10. D'une part, ayant relevé l'absence de publication d'une décision de justice ou d'un acte authentique de vente relatif à la cession entre Mme I... et M. S... et retenu à bon droit que la publication de l'assignation en réitération de la vente conclue par acte sous seing privé du 23 juillet 2014 n'avait pas eu pour effet de conférer à M. S... des droits sur l'immeuble, la cour d'appel, qui n'était pas tenue de procéder à une recherche non demandée sur la publication de la demande en résolution de la vente et qui ne s'est pas prononcée par des motifs contradictoires, a exactement déduit, de ces seuls motifs, dont il résultait que M. S... n'avait pas la qualité d'ayant droit de Mme I..., que M. S... ne pouvait faire obstacle à l'action en résolution de la vente du 25 juillet 2013 engagée par la société Dauphine 37.

11. D'autre part, M. S... ne s'étant pas prévalu, dans ses conclusions d'appel, d'une irrecevabilité résultant de la renonciation de la société Dauphine 37 à l'action résolutoire, le moyen est de ce chef, nouveau, mélangé de fait et de droit.
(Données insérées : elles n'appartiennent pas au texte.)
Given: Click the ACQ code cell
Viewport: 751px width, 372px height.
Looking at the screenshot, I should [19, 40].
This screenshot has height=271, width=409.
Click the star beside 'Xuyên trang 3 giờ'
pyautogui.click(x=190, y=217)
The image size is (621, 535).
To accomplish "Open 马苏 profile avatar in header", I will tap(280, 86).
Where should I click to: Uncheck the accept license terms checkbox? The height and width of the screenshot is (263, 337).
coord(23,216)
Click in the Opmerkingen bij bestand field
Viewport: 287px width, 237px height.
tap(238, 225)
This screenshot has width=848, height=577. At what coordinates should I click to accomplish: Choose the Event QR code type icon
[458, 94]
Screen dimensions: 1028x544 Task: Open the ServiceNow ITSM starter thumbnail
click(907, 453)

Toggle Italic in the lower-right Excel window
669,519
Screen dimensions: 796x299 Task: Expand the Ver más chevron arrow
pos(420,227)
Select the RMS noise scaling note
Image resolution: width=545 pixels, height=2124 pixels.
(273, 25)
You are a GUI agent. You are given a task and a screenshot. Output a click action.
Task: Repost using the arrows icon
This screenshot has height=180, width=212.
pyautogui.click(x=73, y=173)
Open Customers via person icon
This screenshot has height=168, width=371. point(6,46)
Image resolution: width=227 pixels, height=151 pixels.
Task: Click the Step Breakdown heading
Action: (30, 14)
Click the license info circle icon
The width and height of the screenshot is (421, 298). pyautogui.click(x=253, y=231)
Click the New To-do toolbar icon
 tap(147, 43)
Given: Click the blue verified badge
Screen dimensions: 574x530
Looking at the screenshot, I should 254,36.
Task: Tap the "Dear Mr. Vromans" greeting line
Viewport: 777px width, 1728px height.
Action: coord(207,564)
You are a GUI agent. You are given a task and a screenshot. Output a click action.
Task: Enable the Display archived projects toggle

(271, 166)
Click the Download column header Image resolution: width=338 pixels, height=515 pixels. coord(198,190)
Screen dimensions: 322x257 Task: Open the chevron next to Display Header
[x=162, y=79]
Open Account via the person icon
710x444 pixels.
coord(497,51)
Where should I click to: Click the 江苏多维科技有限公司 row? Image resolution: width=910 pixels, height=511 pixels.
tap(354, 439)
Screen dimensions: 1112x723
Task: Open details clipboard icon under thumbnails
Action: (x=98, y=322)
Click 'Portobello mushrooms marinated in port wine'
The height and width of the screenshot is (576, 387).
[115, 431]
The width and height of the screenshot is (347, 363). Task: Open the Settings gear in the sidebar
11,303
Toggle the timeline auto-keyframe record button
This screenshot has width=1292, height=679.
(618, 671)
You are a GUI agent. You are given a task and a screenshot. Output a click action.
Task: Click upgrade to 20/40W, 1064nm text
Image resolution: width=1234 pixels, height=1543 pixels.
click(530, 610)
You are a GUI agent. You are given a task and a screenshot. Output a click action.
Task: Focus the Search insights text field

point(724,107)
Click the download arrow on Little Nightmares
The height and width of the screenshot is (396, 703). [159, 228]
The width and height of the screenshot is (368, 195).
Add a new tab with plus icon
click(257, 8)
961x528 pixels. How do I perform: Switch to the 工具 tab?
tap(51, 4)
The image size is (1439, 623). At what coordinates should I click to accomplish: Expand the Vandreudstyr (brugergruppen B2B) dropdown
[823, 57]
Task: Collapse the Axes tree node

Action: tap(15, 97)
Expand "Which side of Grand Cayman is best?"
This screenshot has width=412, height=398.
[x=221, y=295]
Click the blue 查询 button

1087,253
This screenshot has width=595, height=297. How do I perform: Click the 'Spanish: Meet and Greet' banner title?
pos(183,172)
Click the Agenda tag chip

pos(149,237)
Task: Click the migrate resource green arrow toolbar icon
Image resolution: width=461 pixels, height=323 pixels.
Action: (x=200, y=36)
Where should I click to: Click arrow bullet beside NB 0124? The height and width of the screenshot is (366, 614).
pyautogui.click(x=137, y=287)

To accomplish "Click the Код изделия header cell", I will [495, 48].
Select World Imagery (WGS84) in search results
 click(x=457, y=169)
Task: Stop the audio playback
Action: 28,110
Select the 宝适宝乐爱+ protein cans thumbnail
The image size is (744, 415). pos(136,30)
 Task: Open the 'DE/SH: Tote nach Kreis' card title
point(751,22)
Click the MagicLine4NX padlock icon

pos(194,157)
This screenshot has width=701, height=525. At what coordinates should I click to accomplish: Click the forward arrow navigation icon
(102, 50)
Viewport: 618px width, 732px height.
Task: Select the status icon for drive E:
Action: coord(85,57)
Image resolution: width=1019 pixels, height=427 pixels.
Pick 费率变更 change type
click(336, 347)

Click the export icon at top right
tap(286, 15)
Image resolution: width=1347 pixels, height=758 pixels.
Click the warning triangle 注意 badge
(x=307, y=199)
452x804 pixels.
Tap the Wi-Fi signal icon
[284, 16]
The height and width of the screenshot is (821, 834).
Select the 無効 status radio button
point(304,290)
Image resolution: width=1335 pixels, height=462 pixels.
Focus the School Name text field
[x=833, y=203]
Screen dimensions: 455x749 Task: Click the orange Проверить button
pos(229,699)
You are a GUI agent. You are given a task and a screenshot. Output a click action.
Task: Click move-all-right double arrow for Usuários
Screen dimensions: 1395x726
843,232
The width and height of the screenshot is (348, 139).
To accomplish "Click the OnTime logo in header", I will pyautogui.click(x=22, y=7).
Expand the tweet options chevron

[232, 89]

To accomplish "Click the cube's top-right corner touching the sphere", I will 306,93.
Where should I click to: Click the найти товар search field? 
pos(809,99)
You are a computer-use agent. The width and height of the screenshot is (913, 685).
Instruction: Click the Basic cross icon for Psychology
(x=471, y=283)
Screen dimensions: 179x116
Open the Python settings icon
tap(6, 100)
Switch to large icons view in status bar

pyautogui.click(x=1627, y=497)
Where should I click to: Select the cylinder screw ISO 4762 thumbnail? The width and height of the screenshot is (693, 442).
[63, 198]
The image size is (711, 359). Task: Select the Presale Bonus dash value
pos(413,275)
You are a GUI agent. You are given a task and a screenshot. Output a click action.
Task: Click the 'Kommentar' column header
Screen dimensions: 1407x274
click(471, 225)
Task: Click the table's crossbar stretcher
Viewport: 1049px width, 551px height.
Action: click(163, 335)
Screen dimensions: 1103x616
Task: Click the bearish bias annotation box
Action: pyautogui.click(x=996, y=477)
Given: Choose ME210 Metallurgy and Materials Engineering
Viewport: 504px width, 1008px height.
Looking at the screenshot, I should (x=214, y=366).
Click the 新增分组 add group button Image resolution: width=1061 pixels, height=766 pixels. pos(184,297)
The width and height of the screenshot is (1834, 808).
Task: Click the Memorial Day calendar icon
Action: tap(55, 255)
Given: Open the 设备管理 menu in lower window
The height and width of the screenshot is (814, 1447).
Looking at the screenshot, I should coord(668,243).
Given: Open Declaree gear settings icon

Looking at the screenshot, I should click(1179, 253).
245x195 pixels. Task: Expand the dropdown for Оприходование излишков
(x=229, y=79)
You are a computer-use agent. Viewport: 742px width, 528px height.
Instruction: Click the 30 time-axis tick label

12. Le moyen, pour partie irrecevable, n'est donc pas fondé pour le surplus.

PAR CES MOTIFS, la Cour :

REJETTE le pourvoi.

- Président : M. Chauvin - Rapporteur : Mme Farrenq-Nési - Avocat(s) : SCP Alain Bénabent ; SCP Fabiani, Luc-Thaler et Pinatel ; SCP Boré, Salve de Bruneton et Mégret -

Textes visés :

Article 2379, alinéa 2, du code civil ; articles 28, 30 et 37 du décret n° 55-22 du 4 janvier 1955.

Rapprochement(s) :

3e Civ., 28 mai 1979, pourvoi n° 77-15.857, Bull. 1979, III, n°115 (rejet), et les arrêts cités.